2015年05月07日 12時30分00秒 | 映画・テレビドラマ・漫画
「クレヨンしんちゃん」の2015年の映画版「おらの引っ越し物語~サボテン大襲撃~」は、実写作品をひっくるめて、日本映画ではあまり無い分野の物語を作成。
それは、ある閉鎖された空間・土地に突如現れた、未知の生命体だとか得体の知れない生物群だとか凶暴な異星人だとかから、殺されないように住民たちが生き残りに邁進するという、ハリウッドB級映画でよくある筋立て。
パニック映画と云われるものです。

たとえば「エイリアンズvsプレデター」、「遊星からの物体X」。
ゾンビが出てくる物語や、ジェイソンの「13日の金曜日」シリーズといったホラー映画では定番の設定。

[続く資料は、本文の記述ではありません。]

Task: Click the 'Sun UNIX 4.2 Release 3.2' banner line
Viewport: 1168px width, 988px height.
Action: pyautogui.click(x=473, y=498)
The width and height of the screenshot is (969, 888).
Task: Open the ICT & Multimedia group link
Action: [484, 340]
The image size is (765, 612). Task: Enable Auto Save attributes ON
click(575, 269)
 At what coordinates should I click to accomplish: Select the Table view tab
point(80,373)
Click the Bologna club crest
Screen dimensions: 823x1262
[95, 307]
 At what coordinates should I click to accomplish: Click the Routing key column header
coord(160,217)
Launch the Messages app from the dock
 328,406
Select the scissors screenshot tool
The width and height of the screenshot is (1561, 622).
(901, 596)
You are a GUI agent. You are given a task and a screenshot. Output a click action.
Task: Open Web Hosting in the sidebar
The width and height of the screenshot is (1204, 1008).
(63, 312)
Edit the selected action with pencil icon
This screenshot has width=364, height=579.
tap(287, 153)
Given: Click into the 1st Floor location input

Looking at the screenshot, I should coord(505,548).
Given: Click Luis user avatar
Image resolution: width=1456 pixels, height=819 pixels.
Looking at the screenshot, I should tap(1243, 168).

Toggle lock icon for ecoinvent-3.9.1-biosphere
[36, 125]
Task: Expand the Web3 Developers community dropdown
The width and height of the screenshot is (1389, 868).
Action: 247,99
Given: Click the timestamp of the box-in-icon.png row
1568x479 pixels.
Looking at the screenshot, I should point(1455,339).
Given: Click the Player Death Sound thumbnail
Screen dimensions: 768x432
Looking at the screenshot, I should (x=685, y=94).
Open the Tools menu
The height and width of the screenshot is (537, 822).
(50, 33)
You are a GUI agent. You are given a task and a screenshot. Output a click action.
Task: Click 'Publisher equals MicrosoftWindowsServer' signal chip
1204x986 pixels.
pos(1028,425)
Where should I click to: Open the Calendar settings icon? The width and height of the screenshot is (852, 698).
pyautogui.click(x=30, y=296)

逃げようにも逃げられない宇宙船の中で、凶悪生命体からなんとか逃げようとする宇宙飛行士たちを描いた「エイリアン」。
絶海の孤島で、肉食恐竜の狩りから必死になって逃げ惑う科学者たちを描いた「ジュラシック・パーク」。
A級映画のこれらもその一種。

助けを呼んでも容易に援助が来ない限定された空間で、未知の生物だから対抗策も見出だせず、次々と一人またひとりと殺されて(捕食されて)いく-これでハラハラドキドキ。
その生命体の正体は何なのか?弱点は?主人公たちが勝つ術は?と観客の知的好奇心をくすぐる構成。
生き残った人たちの衝突や葛藤に醜さ、この事態に遭遇したことで生まれた友情・愛情といったドラマ部分。
パニック映画は、だから演出と脚本がしっかりとしていれば非常に楽しめる分野なのです。

で、「クレヨンしんちゃん おらの引っ越し物語~サボテン大襲撃~」は、成功の部類。
B級パニック映画の最高傑作のひとつ「トレマーズ」を彷彿とさせる、ってかこれを意識して物語を作ったに違いないはずだけど、「トレマーズ」を上手いこと翻意して、子どもにも親御さん世代、おばあちゃんおじいちゃん世代にも分かり易く製作したなあ、と。

映画「クレヨンしんちゃん」シリーズは、一作品を除いて全部を映画館で観てきた筆者ですが、こんなサスペンスフルなしんちゃんは初めてだから、その新鮮さも相俟ってスクリーンに釘付け。
「大人帝国」「雲黒斎」「ヘンダーランド」「戦国大合戦」といった過去の名作に比べたら、感動度では及ばないけど、娯楽度では歴代屈指だと評価します。


しっかし、パニック映画だったとはなあ。
春日部市を離れる、風間君たちとの涙の別れ、ここからメキシコでどんな物語が展開するんだ?またも摩訶不思議な秘密結社や秘密政府組織が現れて、野原一家を巻き込んで大騒動を繰り広げ、最後はまた春日部市に戻ってくるってオチか、なーんて予測していたら、よもやの「トレマーズ」的パニック映画!
サボテンに襲われるまでが平穏な、しんちゃんらしい呑気太平楽な流れだったから。
この急転直下、緩急のある組み立てに一気に引き込まれました。

チビッコたちに独占させるには勿体ない娯楽秀作です!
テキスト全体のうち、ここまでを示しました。